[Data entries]
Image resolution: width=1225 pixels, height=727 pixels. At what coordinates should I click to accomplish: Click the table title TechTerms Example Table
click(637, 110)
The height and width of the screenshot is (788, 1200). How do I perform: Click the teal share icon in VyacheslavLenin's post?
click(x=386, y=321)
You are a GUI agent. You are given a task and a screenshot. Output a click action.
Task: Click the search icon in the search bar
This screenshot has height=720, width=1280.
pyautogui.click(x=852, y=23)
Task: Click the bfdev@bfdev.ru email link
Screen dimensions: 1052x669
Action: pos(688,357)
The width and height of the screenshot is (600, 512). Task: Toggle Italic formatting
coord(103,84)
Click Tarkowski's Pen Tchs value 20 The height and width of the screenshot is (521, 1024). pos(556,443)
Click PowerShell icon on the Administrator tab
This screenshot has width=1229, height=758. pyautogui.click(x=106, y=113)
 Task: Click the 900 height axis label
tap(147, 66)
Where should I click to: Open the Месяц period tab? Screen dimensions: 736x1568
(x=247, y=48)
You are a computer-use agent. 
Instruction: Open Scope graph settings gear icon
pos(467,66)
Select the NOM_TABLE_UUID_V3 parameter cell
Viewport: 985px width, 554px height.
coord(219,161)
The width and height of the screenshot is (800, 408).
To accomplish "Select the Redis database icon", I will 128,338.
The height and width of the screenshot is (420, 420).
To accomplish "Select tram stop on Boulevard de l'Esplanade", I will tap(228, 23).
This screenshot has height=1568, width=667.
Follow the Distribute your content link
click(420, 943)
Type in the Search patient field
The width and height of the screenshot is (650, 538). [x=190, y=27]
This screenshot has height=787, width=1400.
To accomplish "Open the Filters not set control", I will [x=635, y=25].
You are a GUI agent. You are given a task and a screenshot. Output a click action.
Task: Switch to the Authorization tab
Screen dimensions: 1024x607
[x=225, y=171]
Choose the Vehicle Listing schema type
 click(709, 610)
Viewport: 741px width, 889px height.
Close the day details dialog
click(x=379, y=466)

_What to work on_:
Repeat each line of the data above, exactly as it appears, from the first through the line that contains "The width and height of the screenshot is (800, 408).".

_Finished task_:
Image resolution: width=1225 pixels, height=727 pixels. At what coordinates should I click to accomplish: Click the table title TechTerms Example Table
click(637, 110)
The height and width of the screenshot is (788, 1200). How do I perform: Click the teal share icon in VyacheslavLenin's post?
click(x=386, y=321)
You are a GUI agent. You are given a task and a screenshot. Output a click action.
Task: Click the search icon in the search bar
This screenshot has height=720, width=1280.
pyautogui.click(x=852, y=23)
Task: Click the bfdev@bfdev.ru email link
Screen dimensions: 1052x669
Action: pos(688,357)
The width and height of the screenshot is (600, 512). Task: Toggle Italic formatting
coord(103,84)
Click Tarkowski's Pen Tchs value 20 The height and width of the screenshot is (521, 1024). pos(556,443)
Click PowerShell icon on the Administrator tab
This screenshot has width=1229, height=758. pyautogui.click(x=106, y=113)
 Task: Click the 900 height axis label
tap(147, 66)
Where should I click to: Open the Месяц period tab? Screen dimensions: 736x1568
(x=247, y=48)
You are a computer-use agent. 
Instruction: Open Scope graph settings gear icon
pos(467,66)
Select the NOM_TABLE_UUID_V3 parameter cell
Viewport: 985px width, 554px height.
coord(219,161)
The width and height of the screenshot is (800, 408).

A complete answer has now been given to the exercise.